Task details
Please reproduce all of the entries below word for word, leaving the pictures out of your copy.

Pointing entries for documents and screenshots
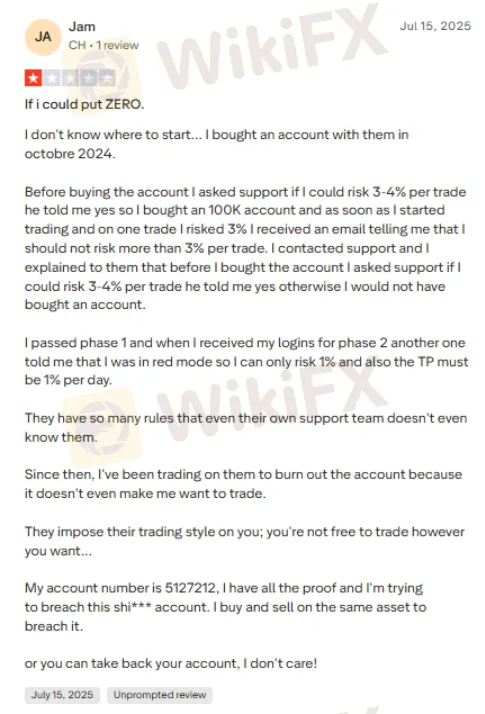Click the CH 1 review text
485x714 pixels.
(x=104, y=45)
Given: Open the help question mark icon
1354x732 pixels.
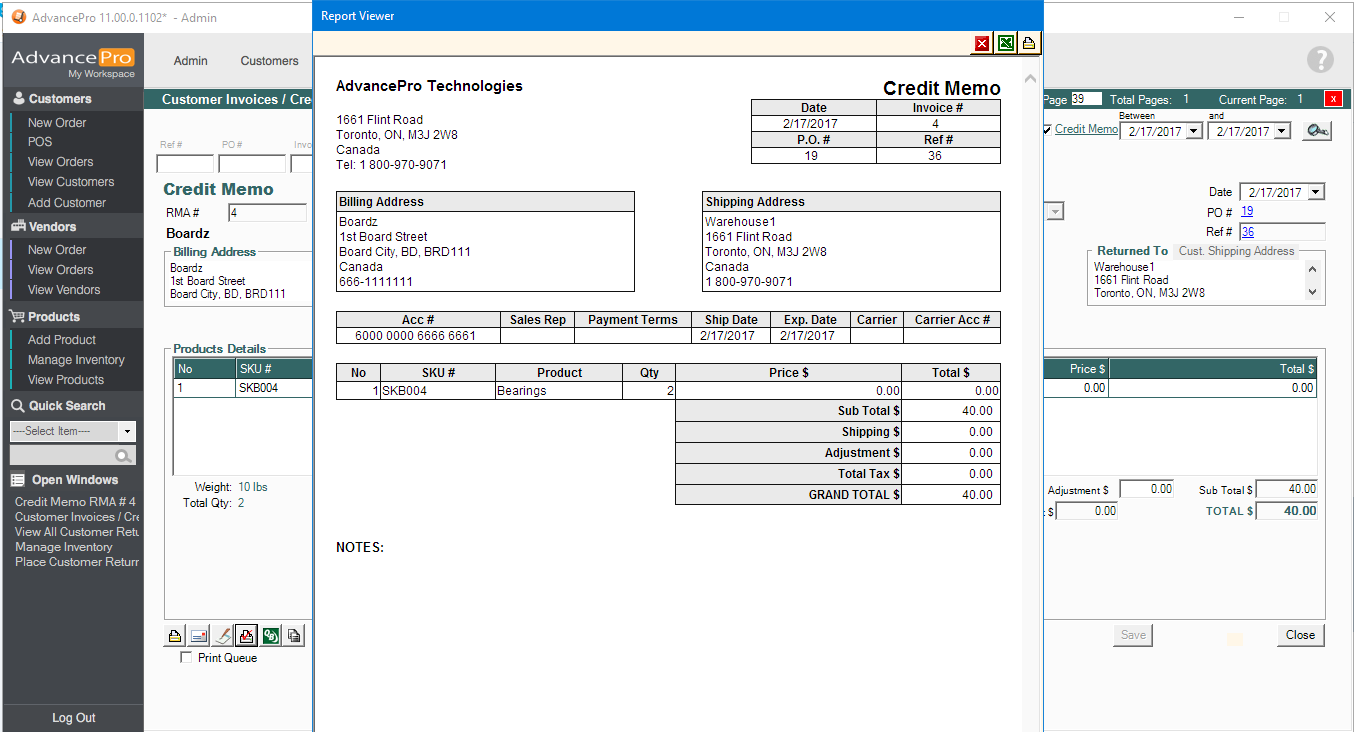Looking at the screenshot, I should 1321,60.
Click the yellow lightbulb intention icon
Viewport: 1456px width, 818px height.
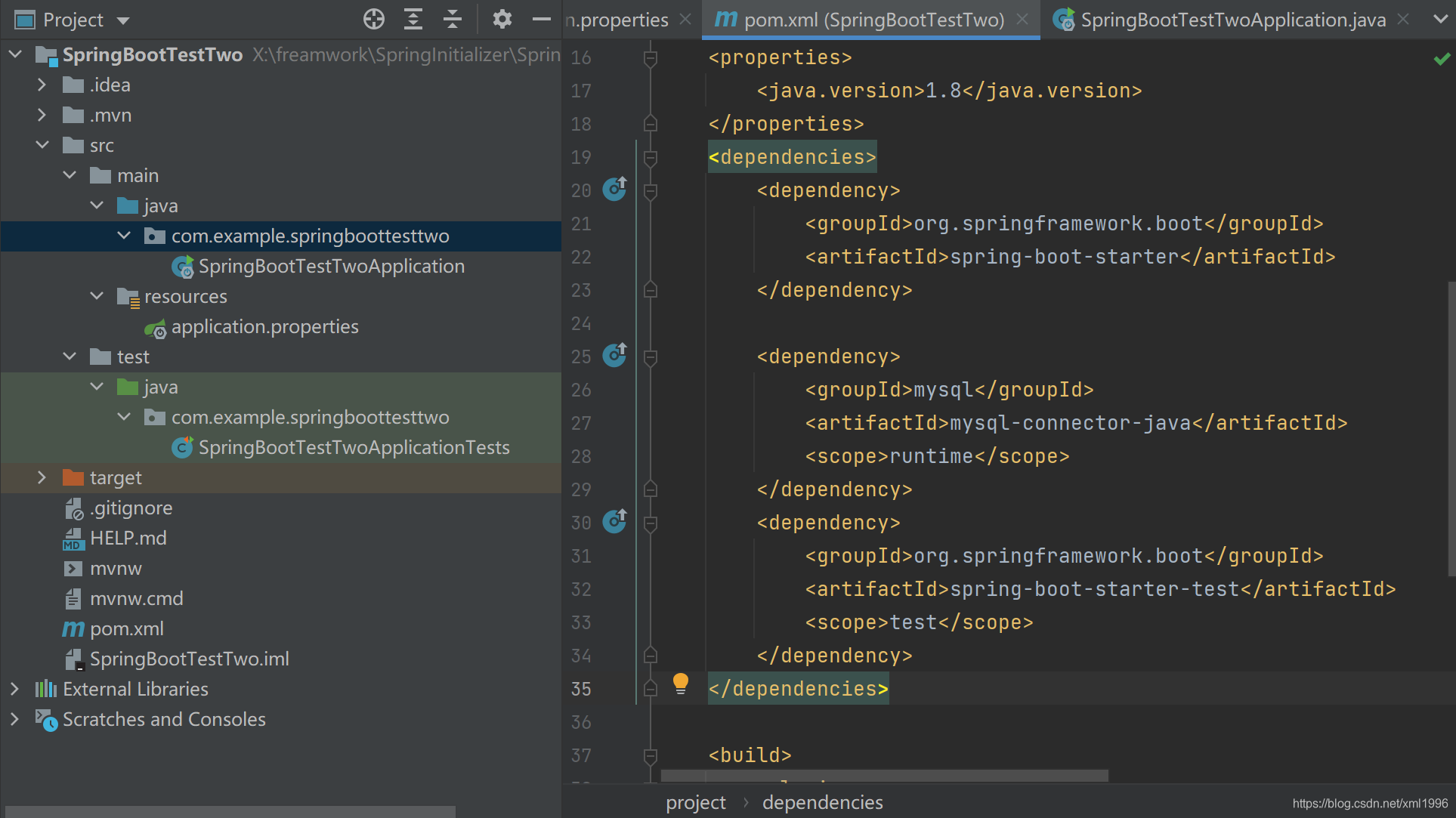(680, 684)
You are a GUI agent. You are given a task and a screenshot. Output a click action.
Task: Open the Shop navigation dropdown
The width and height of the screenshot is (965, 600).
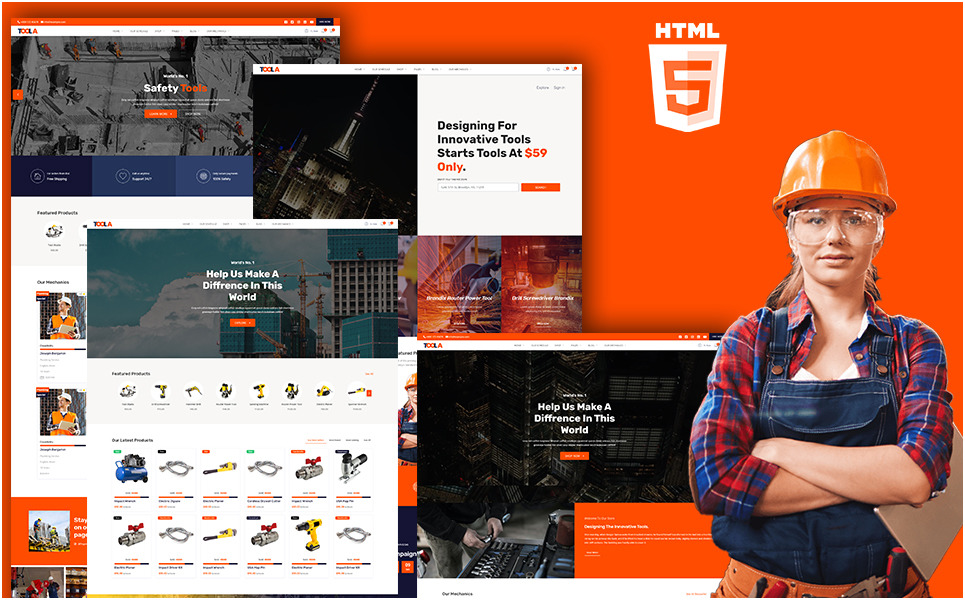click(160, 30)
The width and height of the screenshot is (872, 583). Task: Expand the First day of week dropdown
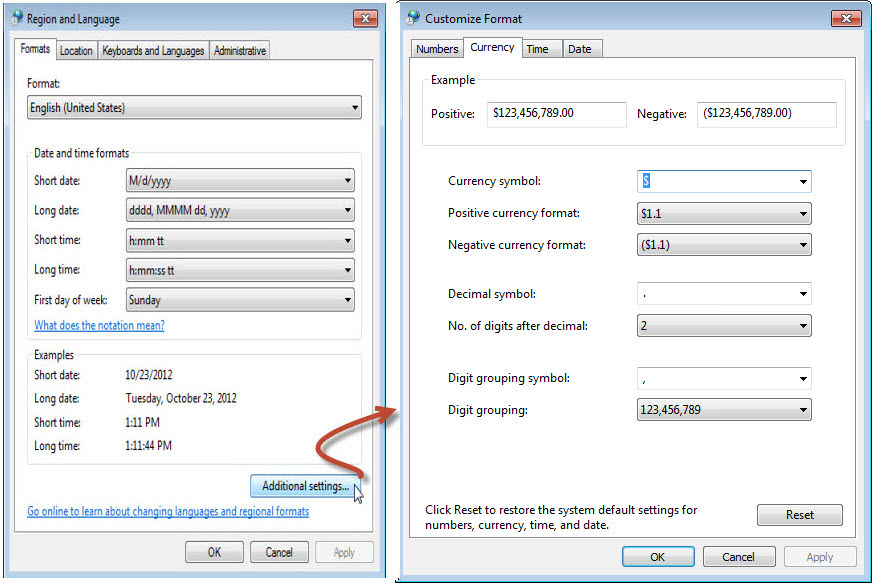[240, 300]

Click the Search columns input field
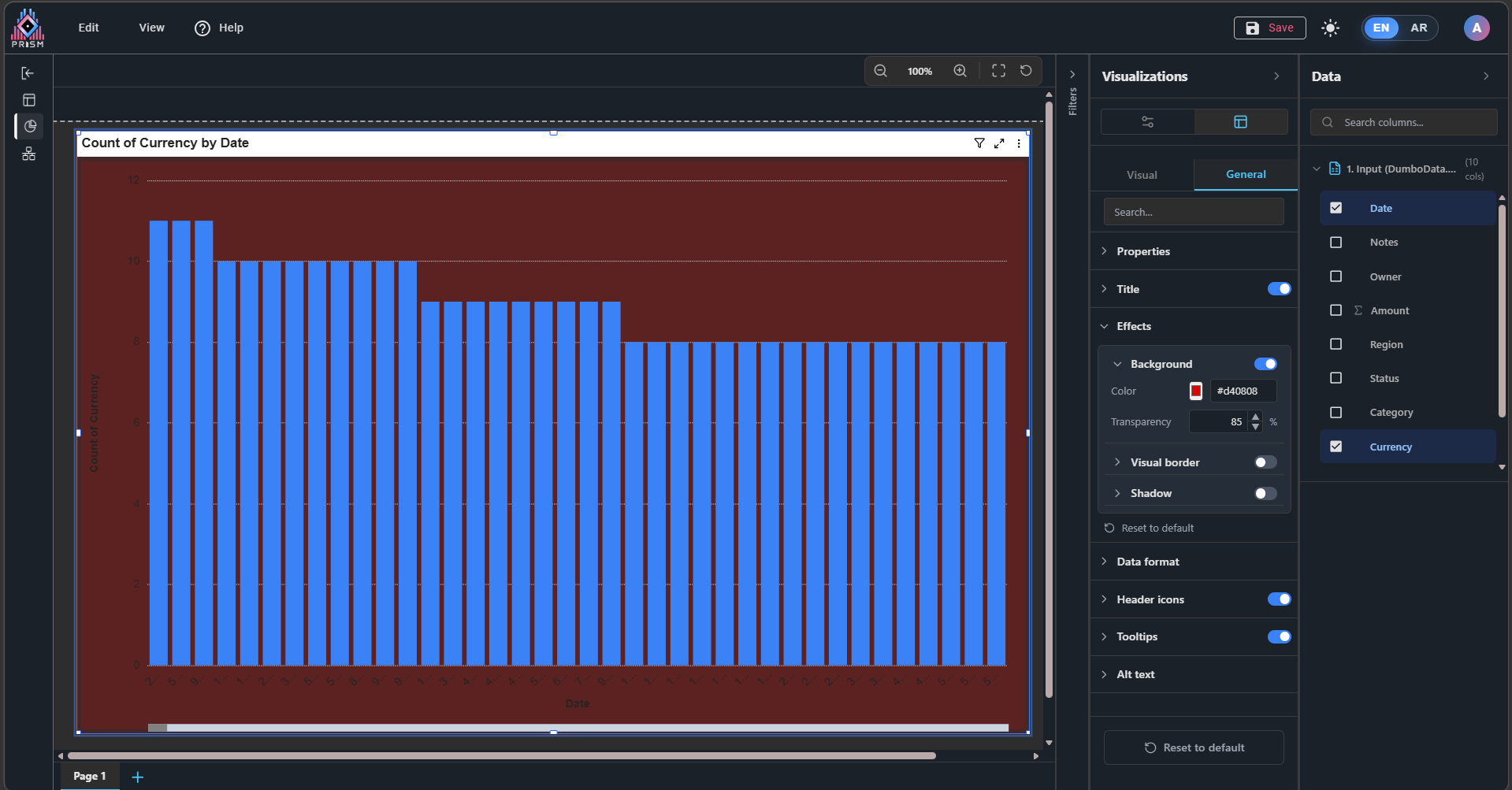[1410, 122]
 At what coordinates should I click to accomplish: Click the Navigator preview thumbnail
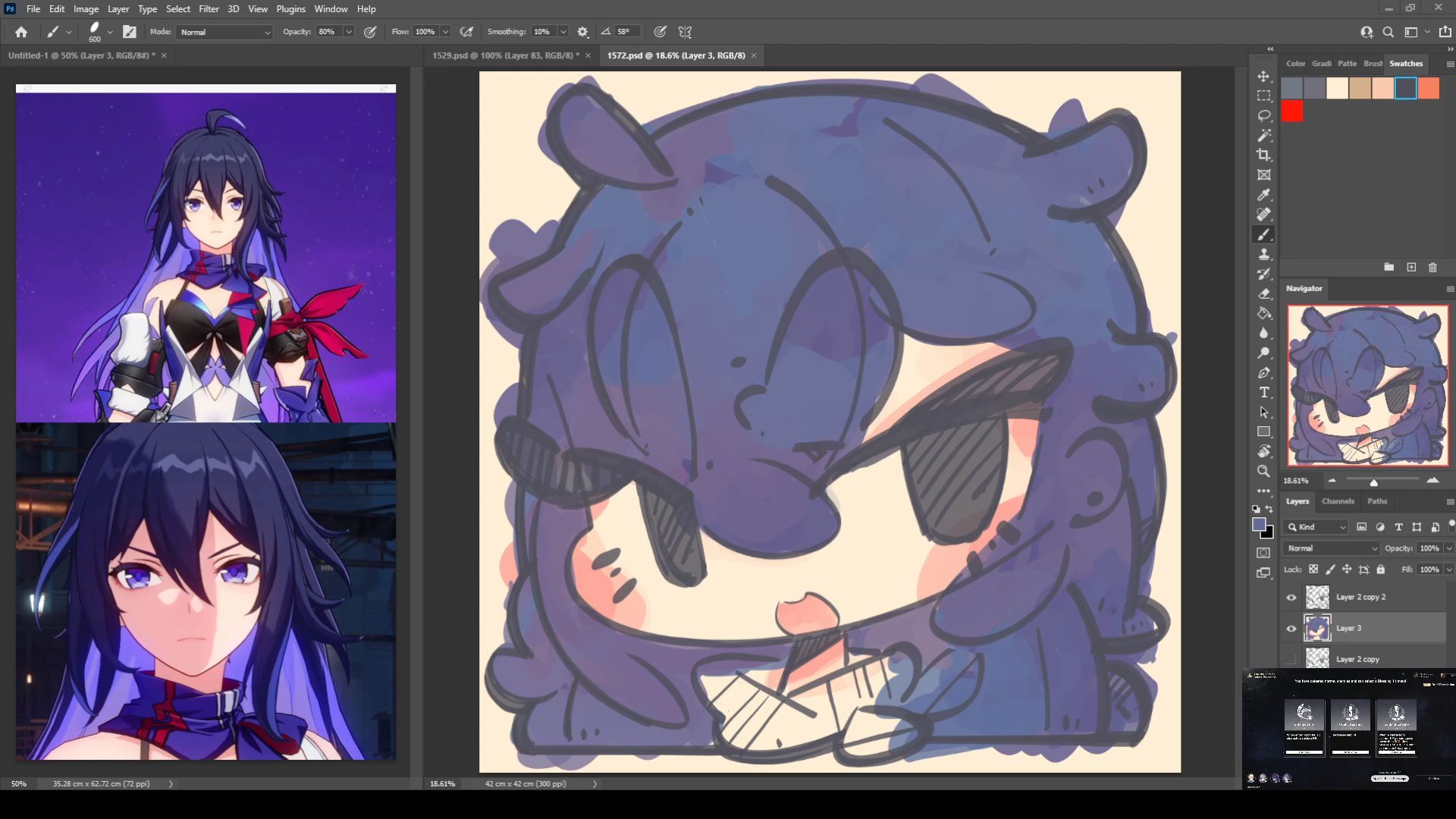coord(1367,385)
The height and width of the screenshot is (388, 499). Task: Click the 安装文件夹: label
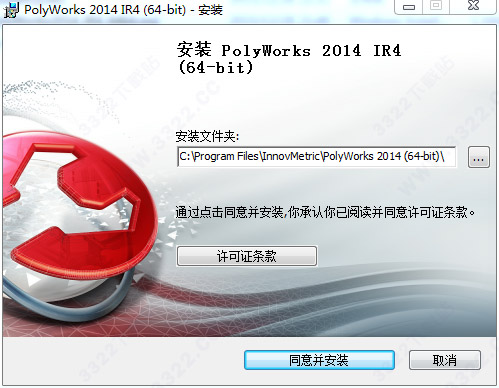pos(207,136)
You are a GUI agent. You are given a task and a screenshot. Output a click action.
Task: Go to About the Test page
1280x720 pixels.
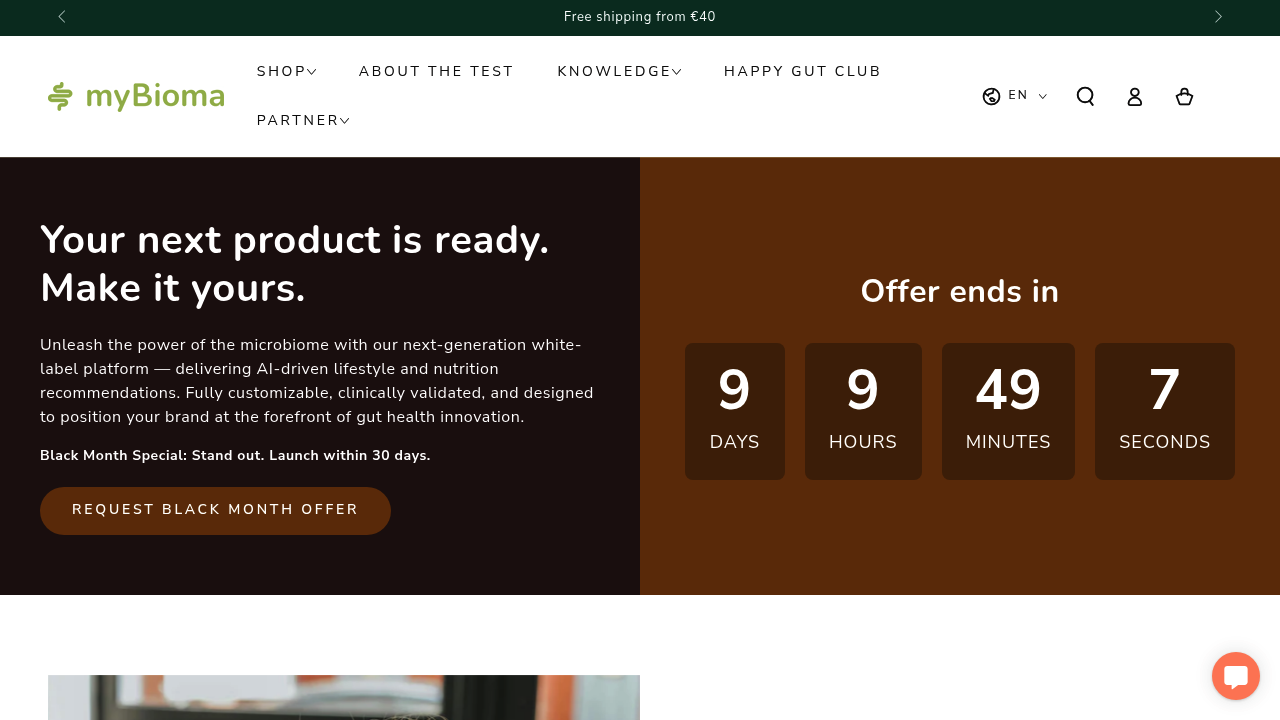pos(436,72)
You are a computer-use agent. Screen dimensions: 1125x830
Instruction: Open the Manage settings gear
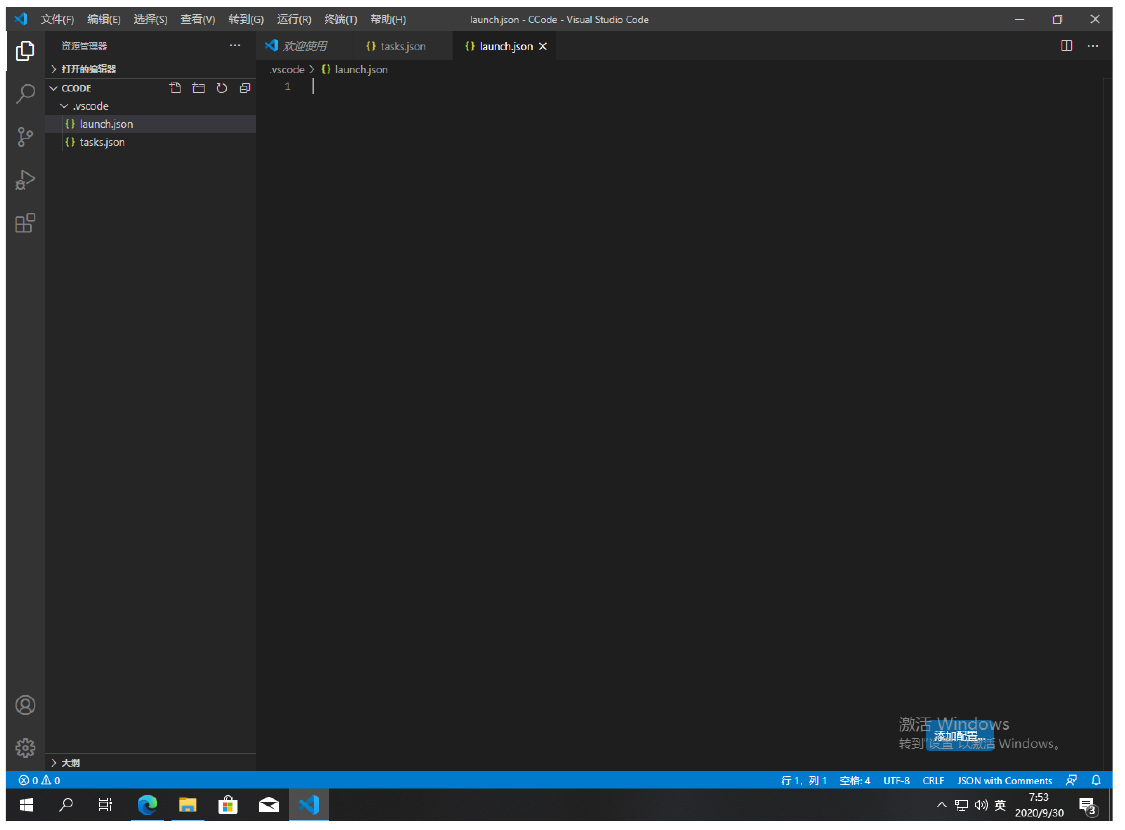(x=25, y=748)
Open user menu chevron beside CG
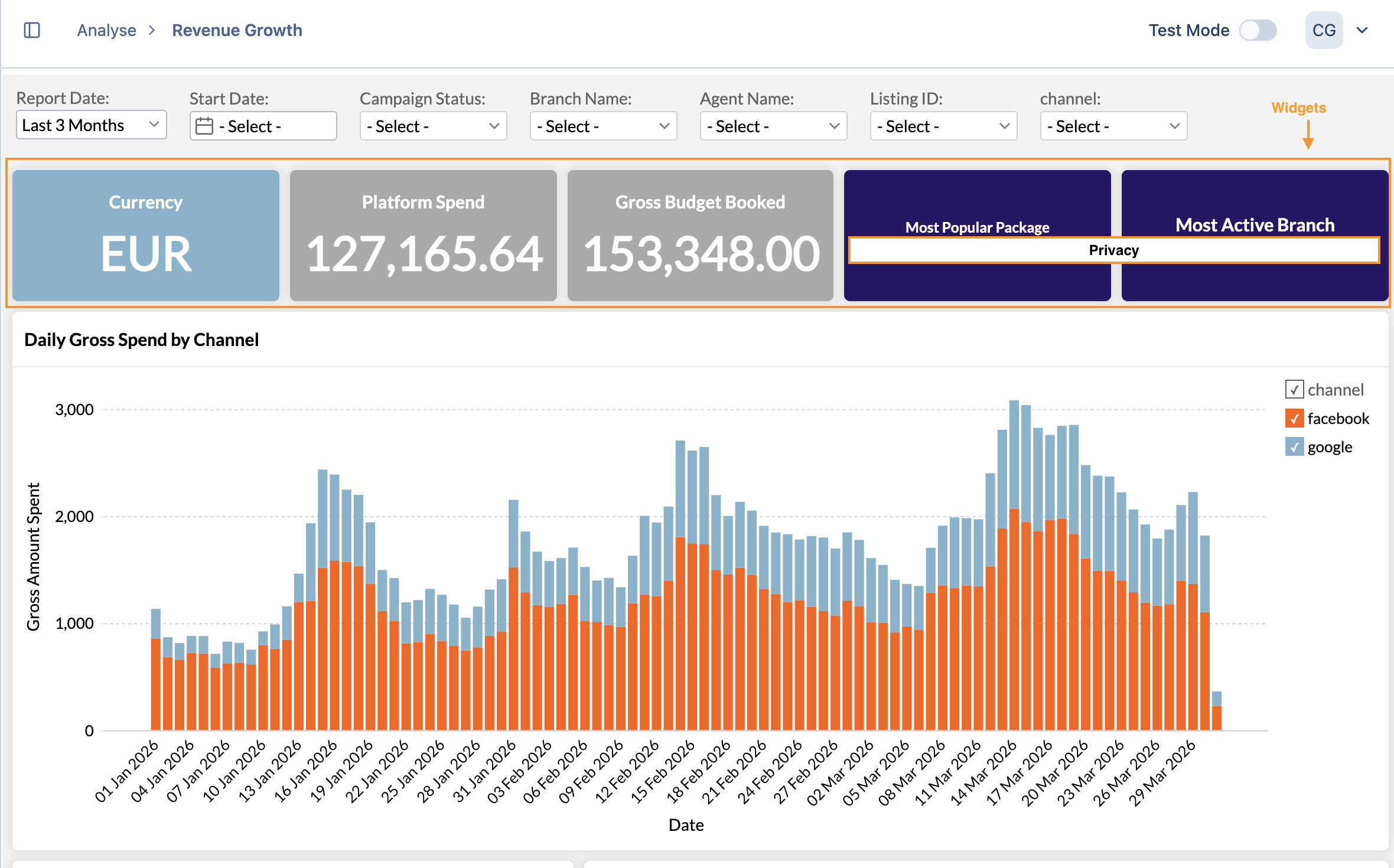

Worked answer
Click the CH 1 review text
485x714 pixels.
(x=104, y=45)
Given: Open the help question mark icon
1354x732 pixels.
Looking at the screenshot, I should 1321,60.
Click the yellow lightbulb intention icon
Viewport: 1456px width, 818px height.
(680, 684)
You are a GUI agent. You are given a task and a screenshot. Output a click action.
Task: Open the Shop navigation dropdown
The width and height of the screenshot is (965, 600).
click(160, 30)
The width and height of the screenshot is (872, 583). Task: Expand the First day of week dropdown
[240, 300]

Click the Search columns input field
[1410, 122]
 At what coordinates should I click to accomplish: Click the Navigator preview thumbnail
coord(1367,385)
The height and width of the screenshot is (388, 499). Task: Click the 安装文件夹: label
pos(207,136)
You are a GUI agent. You are given a task and a screenshot. Output a click action.
Task: Go to About the Test page
1280x720 pixels.
pos(436,72)
You are a computer-use agent. Screen dimensions: 1125x830
Instruction: Open the Manage settings gear
(x=25, y=748)
Open user menu chevron beside CG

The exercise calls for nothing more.